Listening to Panda Bear's Person Pitch is sort of like deciding to go to a far off place, where Charlie Kauffman is hosting a carnival week, and on the carnival's last night in town, the Beach Boys are going to come out and perform some D- or even Z-sides from Pet Sounds. In other words, there's no reason not to go out and get it.
If I'm right, and I am, then this is the summer album of 2007.
I don't even really know what to say about it. The instrumentation is at once meditative and swirling. The lyrics are often indecipherable, but those Beach Boys harmonies are unmistakable, and you might really discover that you're listening to Brian Wilson's nephew - you know, the one who went to culinary school and got kicked out because he kept stealing Crayons to draw pictures of what his sound would look like if he were just able to get the right friendships in order to form his super group. That guy.

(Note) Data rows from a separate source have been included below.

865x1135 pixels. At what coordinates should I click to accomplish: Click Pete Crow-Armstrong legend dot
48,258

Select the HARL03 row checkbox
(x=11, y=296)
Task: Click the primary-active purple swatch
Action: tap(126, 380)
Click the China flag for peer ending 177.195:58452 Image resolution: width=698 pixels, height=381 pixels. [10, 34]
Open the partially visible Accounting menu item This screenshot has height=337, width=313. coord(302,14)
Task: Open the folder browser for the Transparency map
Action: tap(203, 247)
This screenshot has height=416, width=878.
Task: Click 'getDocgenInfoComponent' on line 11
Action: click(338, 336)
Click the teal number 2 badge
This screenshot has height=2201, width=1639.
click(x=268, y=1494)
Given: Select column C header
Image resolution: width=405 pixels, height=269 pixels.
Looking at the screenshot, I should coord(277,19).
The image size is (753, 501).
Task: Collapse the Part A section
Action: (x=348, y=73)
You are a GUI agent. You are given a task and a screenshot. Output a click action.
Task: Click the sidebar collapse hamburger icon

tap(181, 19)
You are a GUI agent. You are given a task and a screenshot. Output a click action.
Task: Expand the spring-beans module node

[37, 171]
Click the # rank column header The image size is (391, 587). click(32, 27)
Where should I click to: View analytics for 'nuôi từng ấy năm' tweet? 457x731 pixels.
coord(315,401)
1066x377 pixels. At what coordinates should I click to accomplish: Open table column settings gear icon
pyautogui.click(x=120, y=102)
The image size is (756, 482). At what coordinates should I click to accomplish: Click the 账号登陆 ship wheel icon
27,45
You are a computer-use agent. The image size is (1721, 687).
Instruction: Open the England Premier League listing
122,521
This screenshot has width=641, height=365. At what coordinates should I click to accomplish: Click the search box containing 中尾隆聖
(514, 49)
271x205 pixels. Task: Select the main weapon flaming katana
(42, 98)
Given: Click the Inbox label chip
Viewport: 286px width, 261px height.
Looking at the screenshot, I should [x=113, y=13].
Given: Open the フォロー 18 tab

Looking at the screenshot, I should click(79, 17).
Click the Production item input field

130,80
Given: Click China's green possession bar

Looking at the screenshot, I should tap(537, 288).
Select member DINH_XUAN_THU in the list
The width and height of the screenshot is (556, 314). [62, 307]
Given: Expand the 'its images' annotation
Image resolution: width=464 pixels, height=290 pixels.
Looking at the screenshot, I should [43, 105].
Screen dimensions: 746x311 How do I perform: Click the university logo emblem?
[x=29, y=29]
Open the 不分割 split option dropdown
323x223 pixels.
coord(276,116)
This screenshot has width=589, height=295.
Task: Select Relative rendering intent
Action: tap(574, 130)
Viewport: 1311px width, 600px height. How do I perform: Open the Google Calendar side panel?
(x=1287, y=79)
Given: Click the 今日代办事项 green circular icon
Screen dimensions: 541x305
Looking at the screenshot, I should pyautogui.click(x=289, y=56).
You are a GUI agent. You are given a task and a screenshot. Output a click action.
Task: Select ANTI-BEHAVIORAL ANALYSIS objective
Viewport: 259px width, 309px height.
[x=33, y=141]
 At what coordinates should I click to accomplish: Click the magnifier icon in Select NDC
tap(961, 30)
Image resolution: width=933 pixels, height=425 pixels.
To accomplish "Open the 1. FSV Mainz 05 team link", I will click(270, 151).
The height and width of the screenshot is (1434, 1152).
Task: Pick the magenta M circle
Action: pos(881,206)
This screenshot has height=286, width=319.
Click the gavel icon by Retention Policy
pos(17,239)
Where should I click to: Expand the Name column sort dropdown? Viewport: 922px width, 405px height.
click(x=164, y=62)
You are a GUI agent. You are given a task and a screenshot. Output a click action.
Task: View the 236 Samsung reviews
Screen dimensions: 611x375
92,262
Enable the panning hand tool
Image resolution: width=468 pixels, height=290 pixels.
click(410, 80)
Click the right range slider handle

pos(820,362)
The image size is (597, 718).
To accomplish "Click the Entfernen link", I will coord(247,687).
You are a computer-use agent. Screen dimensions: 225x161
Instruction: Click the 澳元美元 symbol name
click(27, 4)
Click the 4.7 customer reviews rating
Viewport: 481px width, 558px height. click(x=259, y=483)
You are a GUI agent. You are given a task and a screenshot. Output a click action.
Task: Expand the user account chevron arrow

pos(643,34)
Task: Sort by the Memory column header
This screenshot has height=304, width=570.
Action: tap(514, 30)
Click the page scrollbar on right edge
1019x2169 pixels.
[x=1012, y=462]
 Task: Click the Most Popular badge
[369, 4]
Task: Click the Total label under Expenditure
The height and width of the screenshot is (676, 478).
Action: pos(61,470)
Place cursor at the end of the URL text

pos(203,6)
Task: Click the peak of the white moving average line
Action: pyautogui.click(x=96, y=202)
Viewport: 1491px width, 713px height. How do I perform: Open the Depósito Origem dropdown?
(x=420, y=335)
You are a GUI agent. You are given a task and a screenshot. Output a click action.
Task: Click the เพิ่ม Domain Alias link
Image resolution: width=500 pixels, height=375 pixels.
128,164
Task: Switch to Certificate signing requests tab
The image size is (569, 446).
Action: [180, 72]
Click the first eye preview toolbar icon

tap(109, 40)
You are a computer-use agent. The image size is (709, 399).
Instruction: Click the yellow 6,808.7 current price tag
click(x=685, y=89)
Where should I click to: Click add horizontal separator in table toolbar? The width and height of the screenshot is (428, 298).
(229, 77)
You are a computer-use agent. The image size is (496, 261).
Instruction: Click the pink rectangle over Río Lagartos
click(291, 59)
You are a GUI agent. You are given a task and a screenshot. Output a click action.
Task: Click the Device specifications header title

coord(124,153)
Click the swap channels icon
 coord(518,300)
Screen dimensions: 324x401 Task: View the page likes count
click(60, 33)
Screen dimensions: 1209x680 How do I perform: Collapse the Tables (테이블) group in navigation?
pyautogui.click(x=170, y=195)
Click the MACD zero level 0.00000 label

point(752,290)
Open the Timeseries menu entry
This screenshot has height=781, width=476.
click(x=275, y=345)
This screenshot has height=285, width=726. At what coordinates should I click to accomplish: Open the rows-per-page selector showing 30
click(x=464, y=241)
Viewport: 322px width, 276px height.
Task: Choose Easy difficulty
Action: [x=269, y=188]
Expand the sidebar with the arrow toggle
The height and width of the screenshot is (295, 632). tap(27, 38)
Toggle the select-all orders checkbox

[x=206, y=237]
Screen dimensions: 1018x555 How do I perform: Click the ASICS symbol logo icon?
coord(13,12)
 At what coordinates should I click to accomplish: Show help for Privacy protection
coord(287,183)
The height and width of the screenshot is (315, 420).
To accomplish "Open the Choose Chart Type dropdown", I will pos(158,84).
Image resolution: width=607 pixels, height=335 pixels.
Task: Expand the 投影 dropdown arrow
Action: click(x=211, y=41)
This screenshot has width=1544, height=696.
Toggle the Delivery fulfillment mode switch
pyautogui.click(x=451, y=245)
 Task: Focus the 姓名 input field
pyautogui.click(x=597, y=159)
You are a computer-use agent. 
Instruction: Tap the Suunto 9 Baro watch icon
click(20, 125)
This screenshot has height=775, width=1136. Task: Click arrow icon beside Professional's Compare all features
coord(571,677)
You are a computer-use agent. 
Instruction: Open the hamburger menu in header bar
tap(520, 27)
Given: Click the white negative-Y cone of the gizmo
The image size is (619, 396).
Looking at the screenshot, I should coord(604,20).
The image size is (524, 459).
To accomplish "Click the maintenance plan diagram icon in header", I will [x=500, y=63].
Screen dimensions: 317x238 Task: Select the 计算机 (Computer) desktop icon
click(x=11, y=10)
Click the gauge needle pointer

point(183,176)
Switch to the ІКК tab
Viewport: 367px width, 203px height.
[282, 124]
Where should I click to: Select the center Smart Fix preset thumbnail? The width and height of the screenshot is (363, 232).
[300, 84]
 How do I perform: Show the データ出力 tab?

I was going to write that "Take Pills" is a journey to what happens when you're underwater with lots of people you love, but that doesn't make sense.
And "Bros," by far the masterpiece of the album, does the most toward wrapping you completely in the same sonic package as "I Just Wasn't Made for These Times."
To be sure, Person Pitch is nowhere near as straighforward as anything the Beach Boys put out. It's given a healthy dose of that 21st century self-referentiality. Maybe this would be a place to talk about irony, but I'm not sure how to, or what it would mean even if I did.
It's almost as if Noah Lennox thought, You know, I'll never be able to get away from a comparison to the Beach Boys, so I might as well go all the way with it. And it's true - this isn't one of those albums where the comparison to another band is questionable. This is deliberate tribute, but without sycophancy. I love it, and I think it'll go down as one of the top ten of 2007.